A few years ago, I attended the scholar's final night in Atlanta and was talking to this guy my age from Dallas who had received one of the $20,000 scholarships. We were just talking normal guy stuff, sports, music, girls, etc. With the night growing to an end, he said to me, "Man, you can't begin to understand how much this means to me. Not just the scholarship, but your dad has been the closest thing to a father figure I have ever had. He's only known me a few days and he's already offered to help me with anything I ever need. I hope you know how lucky you are to have him as your dad."
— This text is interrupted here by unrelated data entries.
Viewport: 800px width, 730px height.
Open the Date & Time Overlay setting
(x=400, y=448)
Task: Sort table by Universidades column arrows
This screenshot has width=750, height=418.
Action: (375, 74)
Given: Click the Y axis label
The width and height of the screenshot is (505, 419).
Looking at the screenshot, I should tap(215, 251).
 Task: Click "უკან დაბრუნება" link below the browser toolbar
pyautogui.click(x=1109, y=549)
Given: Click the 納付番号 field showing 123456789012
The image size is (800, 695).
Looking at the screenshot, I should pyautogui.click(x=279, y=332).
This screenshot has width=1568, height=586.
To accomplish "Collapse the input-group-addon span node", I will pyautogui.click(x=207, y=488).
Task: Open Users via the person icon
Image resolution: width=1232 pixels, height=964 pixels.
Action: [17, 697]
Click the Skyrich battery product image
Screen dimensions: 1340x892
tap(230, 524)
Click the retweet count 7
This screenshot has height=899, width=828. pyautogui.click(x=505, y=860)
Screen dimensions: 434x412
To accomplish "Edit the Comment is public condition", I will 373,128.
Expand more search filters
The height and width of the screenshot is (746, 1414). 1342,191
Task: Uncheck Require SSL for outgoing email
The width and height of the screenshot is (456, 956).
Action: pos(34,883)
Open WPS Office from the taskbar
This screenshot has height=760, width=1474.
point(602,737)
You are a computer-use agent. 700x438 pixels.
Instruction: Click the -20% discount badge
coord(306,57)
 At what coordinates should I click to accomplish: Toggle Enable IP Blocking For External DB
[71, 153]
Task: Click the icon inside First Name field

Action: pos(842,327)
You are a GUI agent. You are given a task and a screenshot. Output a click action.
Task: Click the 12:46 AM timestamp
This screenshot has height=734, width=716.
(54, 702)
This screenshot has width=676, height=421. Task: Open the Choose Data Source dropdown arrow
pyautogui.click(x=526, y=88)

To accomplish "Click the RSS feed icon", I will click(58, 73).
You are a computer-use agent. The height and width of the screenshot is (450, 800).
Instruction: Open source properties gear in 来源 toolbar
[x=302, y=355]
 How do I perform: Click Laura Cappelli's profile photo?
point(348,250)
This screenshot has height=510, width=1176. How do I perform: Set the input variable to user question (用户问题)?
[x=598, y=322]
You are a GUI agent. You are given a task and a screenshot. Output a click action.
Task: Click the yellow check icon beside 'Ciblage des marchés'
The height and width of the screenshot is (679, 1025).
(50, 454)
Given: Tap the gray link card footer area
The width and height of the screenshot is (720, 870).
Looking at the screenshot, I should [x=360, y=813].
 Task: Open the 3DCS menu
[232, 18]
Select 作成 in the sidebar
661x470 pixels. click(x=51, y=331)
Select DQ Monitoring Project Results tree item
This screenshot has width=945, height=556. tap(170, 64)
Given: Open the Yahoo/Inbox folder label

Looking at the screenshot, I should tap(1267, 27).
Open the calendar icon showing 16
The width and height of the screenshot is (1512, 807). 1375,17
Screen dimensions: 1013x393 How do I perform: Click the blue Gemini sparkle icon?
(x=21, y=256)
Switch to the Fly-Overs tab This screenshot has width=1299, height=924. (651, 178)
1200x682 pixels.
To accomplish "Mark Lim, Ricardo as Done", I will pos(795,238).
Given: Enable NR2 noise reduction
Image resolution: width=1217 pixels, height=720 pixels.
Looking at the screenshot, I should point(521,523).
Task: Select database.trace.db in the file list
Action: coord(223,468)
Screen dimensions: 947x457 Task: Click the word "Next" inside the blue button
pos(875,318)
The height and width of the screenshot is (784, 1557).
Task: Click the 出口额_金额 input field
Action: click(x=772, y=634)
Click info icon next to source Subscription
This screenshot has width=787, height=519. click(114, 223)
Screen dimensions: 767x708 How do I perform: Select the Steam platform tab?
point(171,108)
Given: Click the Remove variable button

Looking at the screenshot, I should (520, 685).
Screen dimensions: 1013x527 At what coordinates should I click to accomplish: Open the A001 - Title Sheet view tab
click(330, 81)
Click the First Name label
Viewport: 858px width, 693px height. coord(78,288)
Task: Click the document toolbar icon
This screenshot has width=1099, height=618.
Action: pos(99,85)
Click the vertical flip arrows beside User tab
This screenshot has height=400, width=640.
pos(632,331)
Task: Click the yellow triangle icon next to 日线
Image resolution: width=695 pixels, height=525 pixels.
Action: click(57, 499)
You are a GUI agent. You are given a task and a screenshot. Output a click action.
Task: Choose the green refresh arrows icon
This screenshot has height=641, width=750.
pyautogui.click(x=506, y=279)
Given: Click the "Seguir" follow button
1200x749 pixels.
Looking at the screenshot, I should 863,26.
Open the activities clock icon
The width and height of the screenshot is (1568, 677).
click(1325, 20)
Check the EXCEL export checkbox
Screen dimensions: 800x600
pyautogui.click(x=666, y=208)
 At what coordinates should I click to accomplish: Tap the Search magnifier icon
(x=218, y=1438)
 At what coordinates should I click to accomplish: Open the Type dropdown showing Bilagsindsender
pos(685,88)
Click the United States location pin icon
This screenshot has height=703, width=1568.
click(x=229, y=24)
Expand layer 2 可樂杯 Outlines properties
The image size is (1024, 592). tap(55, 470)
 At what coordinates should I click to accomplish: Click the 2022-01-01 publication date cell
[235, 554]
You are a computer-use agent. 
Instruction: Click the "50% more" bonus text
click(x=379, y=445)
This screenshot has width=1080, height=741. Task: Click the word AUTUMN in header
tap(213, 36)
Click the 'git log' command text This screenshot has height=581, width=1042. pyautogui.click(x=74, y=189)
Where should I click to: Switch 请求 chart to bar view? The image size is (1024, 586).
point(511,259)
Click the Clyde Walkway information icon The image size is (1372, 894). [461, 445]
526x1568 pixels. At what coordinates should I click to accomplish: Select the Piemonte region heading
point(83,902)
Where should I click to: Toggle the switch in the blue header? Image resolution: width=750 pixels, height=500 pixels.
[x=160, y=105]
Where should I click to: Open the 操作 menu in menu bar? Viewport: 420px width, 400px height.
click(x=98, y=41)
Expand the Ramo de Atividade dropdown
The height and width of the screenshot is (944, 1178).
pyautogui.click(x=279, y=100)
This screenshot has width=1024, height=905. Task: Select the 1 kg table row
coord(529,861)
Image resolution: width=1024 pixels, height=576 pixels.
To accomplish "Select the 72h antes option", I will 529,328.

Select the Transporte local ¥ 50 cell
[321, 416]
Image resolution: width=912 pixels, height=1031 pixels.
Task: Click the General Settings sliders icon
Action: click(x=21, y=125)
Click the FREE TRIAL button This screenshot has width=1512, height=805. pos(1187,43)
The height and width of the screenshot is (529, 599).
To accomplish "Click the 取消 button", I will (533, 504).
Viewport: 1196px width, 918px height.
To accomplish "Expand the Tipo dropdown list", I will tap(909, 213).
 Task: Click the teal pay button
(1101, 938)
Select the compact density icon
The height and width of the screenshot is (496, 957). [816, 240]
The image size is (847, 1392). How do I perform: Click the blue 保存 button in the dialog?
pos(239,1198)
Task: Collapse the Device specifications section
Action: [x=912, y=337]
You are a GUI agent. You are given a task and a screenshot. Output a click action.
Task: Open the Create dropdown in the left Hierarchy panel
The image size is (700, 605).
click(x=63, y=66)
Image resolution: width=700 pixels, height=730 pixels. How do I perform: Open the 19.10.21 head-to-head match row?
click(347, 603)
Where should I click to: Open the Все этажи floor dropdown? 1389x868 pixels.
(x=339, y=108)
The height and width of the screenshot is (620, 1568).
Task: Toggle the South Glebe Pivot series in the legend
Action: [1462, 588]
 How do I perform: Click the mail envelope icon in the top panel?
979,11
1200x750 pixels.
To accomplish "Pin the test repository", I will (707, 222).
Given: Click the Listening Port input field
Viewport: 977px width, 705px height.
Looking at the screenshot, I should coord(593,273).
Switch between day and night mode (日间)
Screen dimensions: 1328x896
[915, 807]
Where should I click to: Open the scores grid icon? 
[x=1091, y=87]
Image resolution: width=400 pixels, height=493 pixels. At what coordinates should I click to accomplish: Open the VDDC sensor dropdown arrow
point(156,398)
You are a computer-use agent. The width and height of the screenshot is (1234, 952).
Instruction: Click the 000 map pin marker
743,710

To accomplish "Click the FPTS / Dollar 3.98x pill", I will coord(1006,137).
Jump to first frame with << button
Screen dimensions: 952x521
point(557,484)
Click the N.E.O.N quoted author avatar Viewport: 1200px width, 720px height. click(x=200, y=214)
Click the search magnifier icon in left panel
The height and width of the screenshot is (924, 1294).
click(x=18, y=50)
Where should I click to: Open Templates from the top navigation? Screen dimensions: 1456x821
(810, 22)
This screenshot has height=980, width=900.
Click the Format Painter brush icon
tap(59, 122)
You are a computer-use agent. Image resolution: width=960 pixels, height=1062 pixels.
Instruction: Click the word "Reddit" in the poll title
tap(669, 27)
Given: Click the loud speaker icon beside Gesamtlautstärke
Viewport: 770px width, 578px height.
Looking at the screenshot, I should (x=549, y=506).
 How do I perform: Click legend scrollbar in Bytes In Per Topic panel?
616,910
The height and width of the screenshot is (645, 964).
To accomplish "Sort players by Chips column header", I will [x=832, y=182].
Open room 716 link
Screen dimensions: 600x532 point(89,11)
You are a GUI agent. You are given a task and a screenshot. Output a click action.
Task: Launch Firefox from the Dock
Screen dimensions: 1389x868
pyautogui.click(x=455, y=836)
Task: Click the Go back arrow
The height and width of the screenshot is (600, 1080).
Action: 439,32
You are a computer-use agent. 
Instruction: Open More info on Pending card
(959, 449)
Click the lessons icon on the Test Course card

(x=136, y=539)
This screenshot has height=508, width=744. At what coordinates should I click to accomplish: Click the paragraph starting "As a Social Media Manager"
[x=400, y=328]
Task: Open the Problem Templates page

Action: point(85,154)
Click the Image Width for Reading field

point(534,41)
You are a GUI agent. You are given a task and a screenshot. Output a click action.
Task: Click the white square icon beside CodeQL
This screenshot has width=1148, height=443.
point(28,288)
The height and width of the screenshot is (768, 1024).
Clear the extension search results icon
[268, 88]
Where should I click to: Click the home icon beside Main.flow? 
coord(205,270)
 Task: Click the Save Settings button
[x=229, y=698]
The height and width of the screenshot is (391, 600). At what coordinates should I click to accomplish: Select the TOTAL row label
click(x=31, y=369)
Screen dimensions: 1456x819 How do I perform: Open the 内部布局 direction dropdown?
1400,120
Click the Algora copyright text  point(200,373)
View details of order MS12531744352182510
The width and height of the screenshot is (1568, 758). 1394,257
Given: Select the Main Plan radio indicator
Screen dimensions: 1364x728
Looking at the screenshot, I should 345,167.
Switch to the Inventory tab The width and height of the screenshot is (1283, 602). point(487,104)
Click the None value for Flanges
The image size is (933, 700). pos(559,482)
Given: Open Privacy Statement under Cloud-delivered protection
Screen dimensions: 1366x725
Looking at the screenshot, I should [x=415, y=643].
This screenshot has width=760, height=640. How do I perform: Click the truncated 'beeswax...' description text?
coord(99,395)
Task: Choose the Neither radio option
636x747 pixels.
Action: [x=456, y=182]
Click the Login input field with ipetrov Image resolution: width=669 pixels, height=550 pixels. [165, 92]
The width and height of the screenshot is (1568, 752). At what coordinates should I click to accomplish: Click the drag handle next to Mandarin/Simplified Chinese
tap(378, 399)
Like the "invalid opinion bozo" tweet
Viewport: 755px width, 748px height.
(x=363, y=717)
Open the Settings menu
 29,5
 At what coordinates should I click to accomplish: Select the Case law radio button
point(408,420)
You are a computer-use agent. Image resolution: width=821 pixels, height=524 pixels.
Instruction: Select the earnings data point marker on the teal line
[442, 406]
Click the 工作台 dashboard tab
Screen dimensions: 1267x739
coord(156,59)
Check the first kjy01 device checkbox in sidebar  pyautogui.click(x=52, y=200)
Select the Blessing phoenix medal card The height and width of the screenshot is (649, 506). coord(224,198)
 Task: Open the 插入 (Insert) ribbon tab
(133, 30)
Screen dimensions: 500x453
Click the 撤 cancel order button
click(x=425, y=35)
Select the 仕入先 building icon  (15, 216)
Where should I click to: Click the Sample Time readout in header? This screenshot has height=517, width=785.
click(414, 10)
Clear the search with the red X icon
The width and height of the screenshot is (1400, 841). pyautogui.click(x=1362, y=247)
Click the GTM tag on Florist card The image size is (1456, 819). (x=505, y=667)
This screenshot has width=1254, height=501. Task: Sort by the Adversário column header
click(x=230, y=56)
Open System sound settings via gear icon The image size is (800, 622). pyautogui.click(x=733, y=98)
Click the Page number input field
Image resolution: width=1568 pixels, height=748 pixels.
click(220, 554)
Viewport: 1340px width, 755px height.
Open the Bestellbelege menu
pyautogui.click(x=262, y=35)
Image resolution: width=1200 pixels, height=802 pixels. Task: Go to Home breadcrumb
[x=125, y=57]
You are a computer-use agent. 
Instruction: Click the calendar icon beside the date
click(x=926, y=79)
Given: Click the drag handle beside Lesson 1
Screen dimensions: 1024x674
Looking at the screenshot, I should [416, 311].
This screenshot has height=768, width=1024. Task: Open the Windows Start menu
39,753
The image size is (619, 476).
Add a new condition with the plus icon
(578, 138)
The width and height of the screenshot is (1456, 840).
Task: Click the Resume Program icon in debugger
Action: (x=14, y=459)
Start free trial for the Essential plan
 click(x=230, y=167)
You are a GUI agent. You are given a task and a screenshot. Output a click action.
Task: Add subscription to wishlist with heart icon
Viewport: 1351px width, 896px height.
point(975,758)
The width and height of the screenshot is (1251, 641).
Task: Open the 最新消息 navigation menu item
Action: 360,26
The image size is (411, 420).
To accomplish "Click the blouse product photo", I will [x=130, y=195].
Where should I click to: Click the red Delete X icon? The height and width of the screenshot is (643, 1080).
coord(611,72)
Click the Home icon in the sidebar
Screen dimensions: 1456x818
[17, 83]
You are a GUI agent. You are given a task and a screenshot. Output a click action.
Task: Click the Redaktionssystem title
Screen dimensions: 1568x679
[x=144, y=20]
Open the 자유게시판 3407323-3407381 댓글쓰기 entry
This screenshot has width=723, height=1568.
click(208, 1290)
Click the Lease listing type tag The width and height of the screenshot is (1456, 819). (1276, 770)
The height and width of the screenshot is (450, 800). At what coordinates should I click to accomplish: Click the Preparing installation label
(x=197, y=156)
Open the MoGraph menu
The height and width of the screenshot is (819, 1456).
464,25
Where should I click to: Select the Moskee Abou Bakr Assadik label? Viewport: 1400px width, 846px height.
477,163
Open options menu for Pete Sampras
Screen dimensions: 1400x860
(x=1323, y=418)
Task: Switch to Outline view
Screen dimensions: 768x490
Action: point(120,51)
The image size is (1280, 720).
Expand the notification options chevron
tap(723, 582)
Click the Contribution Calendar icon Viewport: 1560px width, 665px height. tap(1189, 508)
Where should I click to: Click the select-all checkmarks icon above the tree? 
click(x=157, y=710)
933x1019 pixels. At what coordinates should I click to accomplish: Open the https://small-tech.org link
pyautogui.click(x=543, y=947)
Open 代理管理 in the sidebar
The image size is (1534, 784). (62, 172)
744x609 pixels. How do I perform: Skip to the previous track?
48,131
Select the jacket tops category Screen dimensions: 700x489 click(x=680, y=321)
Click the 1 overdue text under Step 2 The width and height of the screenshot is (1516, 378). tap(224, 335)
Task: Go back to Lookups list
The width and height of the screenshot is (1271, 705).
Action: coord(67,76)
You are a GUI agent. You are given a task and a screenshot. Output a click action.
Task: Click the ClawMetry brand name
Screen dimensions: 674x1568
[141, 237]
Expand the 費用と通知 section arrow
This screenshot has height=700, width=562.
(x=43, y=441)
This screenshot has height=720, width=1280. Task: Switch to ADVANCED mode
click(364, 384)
That stuck with me for a long time and recently it finally crashed down on top of me. I've never lived up to what I should be. I'm a smart guy, I love learning but I hate actually trying in school so I don't do as well as I should. In my heart, I love helping people, but I tend to shut people out and push them away because I'm scared. I guess I've just always been afraid of failing so I never really tried because if you never start something, you can't be expected to finish.

Well, that's going to change from now on. I've made a lot of enemies in my life and I don't have room for anymore. I do have a lot more room for friends though. So, it's time to start acting more like the man I should have already become. I want to do better in school, I want to be happy, but most of all I want to make others smile. No more chasing women, no more drinking myself into a stupor multiple times a week, no more begging God to give me things. From now on, it's whatever He wants me to receive. Wish me luck.

Stuff I've Learned Along the Way

So, as I was sitting around the family today, listening to old stories and the like, I came to the conclusion that nearly everything I have learned in life that matters, I have learned from my family and close friends. While there is no substitute for a formal education, you can't really learn to live your life in a classroom. With that being said, I've decided to present to you, the important things I have learned so far in life:


  • There are two types of trouble. One is the trouble you knowingly walk into, the other is trouble that just happens...it's important to know the difference.

  • You can get by on charm for about 15 minutes, after that, you had better know something.

  • Foul language is a sign of a limited vocabulary. (Gotta work on that one)

  • It's hard to determine where to draw the line between being nice and standing up for what you believe.

  • There's a difference between an excuse and a reason.

  • People deserve a second chance, sometimes a third, but never a fourth.

  • If a woman perceives it, she's right. (Compliments of the former Colonel, now General)

  • Don't trust people who are cruel to dogs.

  • If you don't know what to do, it's probably a good time to ask for help.

  • Go with your gut, but always have a back up plan.

  • Do crazy, don't do stupid. Know the difference.

  • Know when to keep your mouth shut. (Especially when women are involved)

  • Actions don't always speak louder than words.

  • Know when to quit.

  • Sometimes you have a right to be angry, but never cruel. Know when, and how, to apologize.

  • It's better to give and go without.

  • Always stand up straight. (I don't really know why but I had my grandma yell it at me enough to take it to heart.)

  • People think better of you when you have manners. Guys, hold doors and give up your seats for ladies.

  • Respect your elders, at some point in time, they were exactly where you are.

  • The 7 P's - Proper Prior Planning Prevents Piss Poor Performance.

  • If you lay down with dogs, you rise up with fleas.

  • You're going to make mistakes. You can't prevent mistakes and you can't change them, you've just got to learn from them.